- Cuisine: Filipino
- Prep Time : 15m
- Cook Time : 1:20 h
- Ready In : 1:35 h
- 1 5-6 pound Roaster Chicken
- 1/2 cup Rock or Kosher Salt
- 1 gallon Water
- 1/2 cup Sugar
- 1 tablespoon garlic powder (optional)
- 1/3 cup Soy Sauce
- 1/4 cup Lemon Juice
Heat up 3 cups of water (from the gallon measure) and dissolve the salt and sugar, then mix to the rest of the water. Set aside to cool down.
Wash the chicken thoroughly and set on a deep container. Add the brine solution, making sure the chicken is fully submerged.
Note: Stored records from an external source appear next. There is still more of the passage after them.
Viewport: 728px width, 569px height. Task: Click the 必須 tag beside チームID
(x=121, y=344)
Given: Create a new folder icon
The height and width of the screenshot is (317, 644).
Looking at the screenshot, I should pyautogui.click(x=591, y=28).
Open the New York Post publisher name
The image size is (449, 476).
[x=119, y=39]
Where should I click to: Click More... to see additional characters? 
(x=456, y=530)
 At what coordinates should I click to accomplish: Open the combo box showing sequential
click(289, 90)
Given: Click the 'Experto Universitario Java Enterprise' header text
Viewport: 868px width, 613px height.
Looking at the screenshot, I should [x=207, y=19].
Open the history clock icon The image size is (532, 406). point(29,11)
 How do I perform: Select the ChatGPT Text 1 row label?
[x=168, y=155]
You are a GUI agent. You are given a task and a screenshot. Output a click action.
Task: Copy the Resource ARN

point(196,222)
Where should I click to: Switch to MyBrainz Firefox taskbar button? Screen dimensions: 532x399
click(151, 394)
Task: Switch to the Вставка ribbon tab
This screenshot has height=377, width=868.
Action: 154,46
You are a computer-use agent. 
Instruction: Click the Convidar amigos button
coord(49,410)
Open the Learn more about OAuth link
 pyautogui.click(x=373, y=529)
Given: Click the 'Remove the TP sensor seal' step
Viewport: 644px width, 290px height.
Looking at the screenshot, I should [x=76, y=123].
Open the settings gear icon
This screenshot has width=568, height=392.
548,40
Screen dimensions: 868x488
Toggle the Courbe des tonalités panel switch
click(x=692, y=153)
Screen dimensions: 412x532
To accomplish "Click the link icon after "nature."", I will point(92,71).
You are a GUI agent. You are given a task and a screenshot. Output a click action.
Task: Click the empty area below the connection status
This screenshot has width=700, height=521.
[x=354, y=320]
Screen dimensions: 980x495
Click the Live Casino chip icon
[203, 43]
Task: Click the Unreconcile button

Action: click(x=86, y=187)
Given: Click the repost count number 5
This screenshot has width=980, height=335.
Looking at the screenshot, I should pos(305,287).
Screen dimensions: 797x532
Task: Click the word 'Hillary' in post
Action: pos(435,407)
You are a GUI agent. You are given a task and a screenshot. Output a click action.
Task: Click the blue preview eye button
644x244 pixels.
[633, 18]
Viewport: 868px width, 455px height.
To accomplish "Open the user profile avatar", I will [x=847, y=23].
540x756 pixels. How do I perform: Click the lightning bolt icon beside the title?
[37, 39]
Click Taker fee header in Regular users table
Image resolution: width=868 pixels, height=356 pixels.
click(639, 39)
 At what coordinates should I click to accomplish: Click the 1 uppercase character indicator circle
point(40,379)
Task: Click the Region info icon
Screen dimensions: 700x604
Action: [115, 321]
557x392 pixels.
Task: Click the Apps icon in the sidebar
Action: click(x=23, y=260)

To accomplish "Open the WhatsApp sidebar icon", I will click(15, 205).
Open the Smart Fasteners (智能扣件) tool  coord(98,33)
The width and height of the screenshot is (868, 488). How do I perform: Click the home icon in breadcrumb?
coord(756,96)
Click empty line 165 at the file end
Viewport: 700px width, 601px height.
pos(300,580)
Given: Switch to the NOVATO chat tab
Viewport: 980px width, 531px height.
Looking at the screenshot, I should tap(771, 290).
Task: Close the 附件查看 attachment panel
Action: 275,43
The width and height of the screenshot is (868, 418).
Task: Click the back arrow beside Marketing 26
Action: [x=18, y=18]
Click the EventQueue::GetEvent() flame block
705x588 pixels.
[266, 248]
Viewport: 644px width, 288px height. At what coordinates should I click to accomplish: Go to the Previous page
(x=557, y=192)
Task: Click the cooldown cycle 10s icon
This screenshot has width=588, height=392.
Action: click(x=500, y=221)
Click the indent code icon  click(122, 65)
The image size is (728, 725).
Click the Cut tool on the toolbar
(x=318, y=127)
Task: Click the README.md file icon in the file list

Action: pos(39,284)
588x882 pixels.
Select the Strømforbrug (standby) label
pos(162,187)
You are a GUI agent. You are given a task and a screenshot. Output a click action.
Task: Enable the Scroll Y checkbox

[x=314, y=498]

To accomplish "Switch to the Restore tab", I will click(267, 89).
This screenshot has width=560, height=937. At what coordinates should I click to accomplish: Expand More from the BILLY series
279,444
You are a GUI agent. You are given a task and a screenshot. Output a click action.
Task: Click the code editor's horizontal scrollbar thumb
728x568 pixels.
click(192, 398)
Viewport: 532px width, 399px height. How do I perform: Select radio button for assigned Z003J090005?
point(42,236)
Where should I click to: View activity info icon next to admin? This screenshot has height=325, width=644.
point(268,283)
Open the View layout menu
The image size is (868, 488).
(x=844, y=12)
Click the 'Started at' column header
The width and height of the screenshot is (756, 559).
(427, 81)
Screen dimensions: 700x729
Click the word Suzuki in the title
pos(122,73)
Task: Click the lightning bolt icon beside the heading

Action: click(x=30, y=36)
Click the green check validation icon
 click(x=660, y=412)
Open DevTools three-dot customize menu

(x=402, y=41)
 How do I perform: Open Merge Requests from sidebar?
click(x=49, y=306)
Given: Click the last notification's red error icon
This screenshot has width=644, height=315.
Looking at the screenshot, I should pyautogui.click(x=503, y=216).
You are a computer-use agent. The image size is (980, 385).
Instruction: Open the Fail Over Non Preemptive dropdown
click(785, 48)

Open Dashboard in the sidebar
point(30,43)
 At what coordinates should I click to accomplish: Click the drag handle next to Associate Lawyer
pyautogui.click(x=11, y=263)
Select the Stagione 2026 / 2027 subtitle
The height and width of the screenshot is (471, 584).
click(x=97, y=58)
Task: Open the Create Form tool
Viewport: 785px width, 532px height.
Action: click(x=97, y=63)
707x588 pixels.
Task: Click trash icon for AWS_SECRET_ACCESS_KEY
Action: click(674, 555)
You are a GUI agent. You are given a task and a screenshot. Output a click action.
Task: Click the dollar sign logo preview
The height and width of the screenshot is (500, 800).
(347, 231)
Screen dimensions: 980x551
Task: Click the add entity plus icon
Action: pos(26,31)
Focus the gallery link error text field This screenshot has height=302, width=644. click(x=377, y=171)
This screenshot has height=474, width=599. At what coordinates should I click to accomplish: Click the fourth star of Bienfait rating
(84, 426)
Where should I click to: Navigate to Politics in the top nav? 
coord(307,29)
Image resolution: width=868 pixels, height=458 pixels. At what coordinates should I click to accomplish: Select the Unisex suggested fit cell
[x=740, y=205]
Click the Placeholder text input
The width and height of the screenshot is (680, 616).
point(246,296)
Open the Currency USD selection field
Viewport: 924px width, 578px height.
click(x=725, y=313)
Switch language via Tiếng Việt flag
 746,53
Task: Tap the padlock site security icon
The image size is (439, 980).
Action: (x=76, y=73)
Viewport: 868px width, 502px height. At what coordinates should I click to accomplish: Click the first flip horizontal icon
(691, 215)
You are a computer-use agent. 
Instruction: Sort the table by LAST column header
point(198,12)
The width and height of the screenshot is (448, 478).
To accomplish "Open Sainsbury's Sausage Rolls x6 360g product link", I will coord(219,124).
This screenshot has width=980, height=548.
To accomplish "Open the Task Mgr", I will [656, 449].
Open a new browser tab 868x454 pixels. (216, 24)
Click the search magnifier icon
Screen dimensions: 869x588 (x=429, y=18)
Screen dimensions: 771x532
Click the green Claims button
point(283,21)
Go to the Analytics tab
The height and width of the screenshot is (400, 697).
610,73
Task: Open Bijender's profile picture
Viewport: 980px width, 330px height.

Keep in the refrigerator for 8 hours or overnight.
Rinse the chicken well and discard the brine. Truss the chicken with a twine, making sure the wings and legs are tied close to the body.
Mix the soy sauce, lemon and garlic powder and baste the chicken.
Set the chicken on a roasting pan, and roast for one hour at 350 degrees Fahrenheit while covered with aluminum foil.
After an hour and a half, baste the chicken with the lemon/soy sauce. Increase oven temperature to 375 degrees Fahrenheit and roast for another 30 minutes, uncovered, to make the skin crisp.
Check for doneness by using a meat thermometer inserted on the chicken breast. It should read 165 degrees Fahrenheit or above.
Serve hot with the chicken au jus(liquid left on the roasting pan) on the side.